Measuring hybridization kinetics of single DNA molecules in live cells

Single-molecule detection provides researchers with a unique method to probe kinetics of biomolecules in their native environment, without the need to synchronize the molecular states. However, current single-molecule measurements of DNA hybridization kinetics are mostly performed on a surface or inside an electrokinetic trap, which are not physiologically relevant conditions. Recently we demonstrate a time-resolved, 3D single-molecule tracking (3D-SMT) method that that can follow individual DNA molecules diffusing inside a mammalian cell and observe multiple annealing and melting events on the same molecules. By comparing the hybridization kinetics of the same DNA strand in vitro, we found the association constants can be 13- to 163-fold higher in the molecular crowding cellular environment.
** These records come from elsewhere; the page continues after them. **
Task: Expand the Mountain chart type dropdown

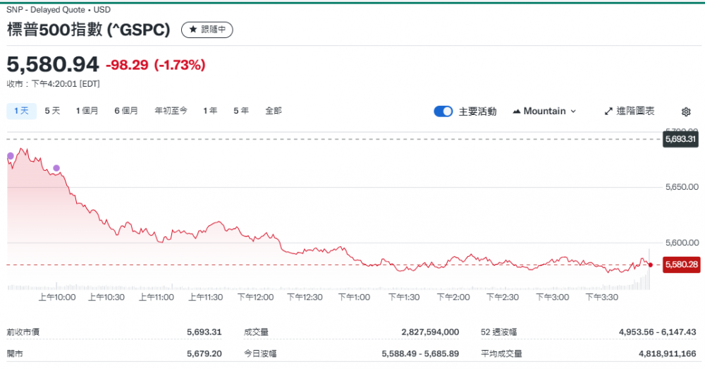Action: pos(544,111)
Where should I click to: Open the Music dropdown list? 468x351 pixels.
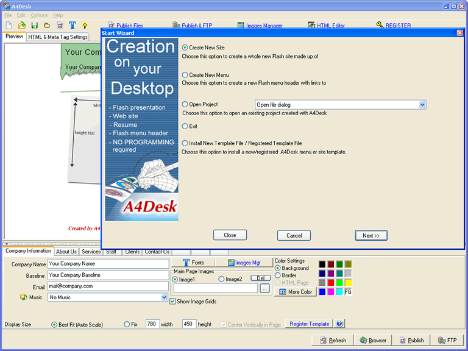click(x=164, y=297)
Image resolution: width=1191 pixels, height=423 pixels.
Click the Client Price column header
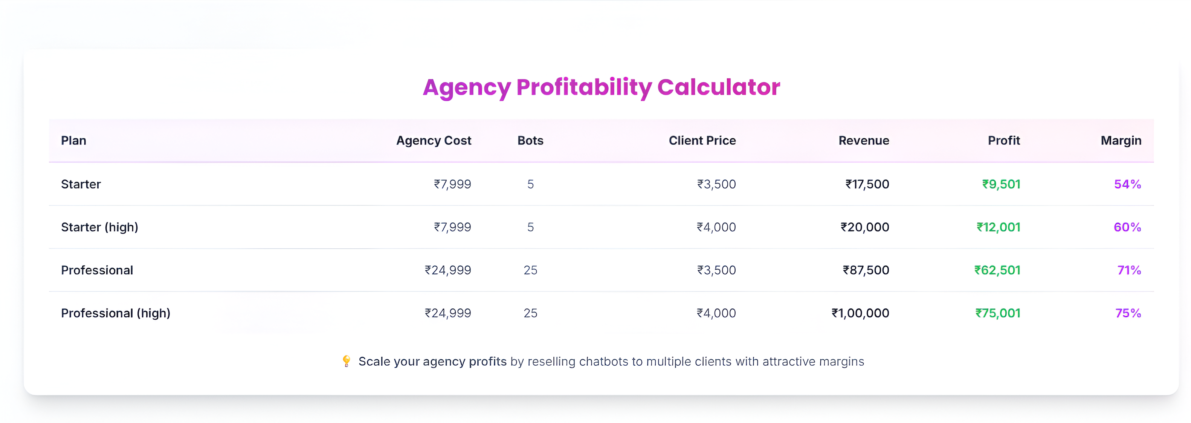[702, 140]
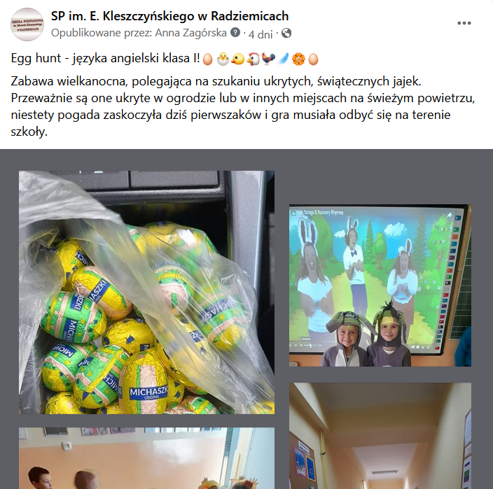493x489 pixels.
Task: Click the hatching chick emoji
Action: click(223, 59)
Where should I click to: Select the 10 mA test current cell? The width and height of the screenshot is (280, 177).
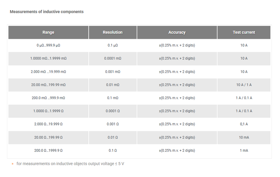point(244,138)
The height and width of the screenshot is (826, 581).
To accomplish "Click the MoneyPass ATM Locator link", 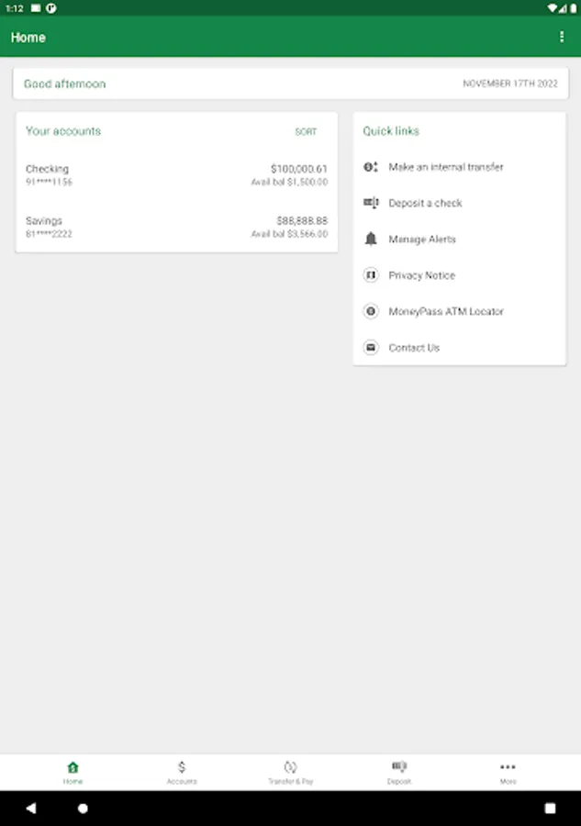I will pos(446,311).
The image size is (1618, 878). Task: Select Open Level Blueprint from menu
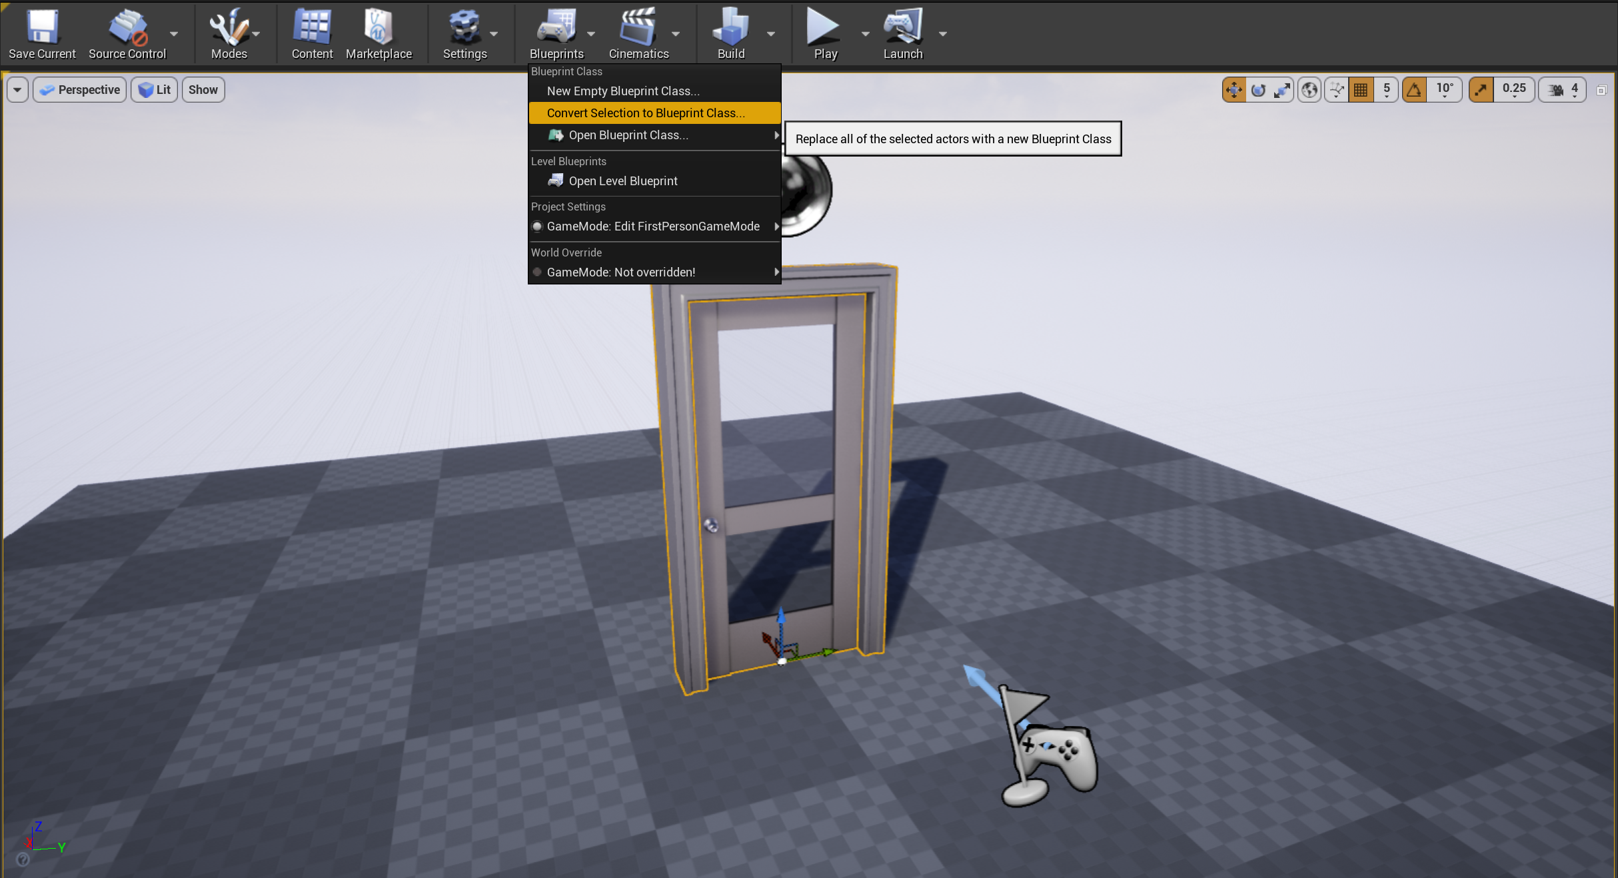tap(622, 181)
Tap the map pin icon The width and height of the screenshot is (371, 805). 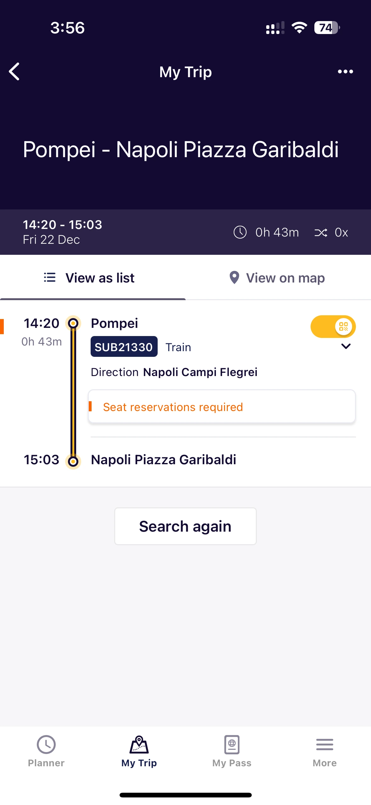click(x=234, y=278)
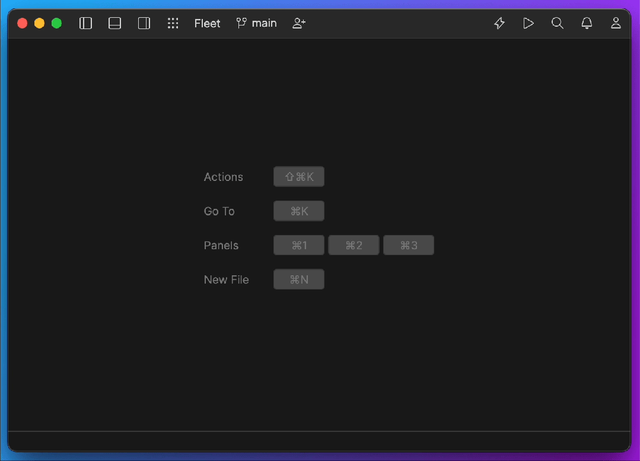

In contrast to other confocal-feedback 3D single-particle tracking demonstrations, we tracked single DNA reporter strands inside a live cell and measured their annealing-melting kinetics. Although camera-based techniques combined with point-spread function engineering can achieve 3D tracking in live cells, they do not offer any lifetime monitoring capability that can be used to reveal the molecular binding kinetics. While two-color colocalization and 2D tracking can provide a full dimerization kinetics analysis of G proteincoupled receptor in live cells, the 2D-TIRF imaging method is not suitable to probe the binding kinetics of a biomolecule deep in cytoplasm. On the contrary, our 3D-SMT method uses multiple single-photon detectors or multiplexed pulsed laser illuminations to achieve spatial filtering, which not only allows for high-resolution 3D localization of single molecules in live cells, but enables simultaneous characterization of molecular binding state through a continuous lifetime measurement. The data acquired can be used to generate new models that can predict in-cellulo hybridization kinetics from sequence, study the molecular crowding inside cells and probe the cellular development and transition states. More details can be found in Chen et al., JACS, 2019.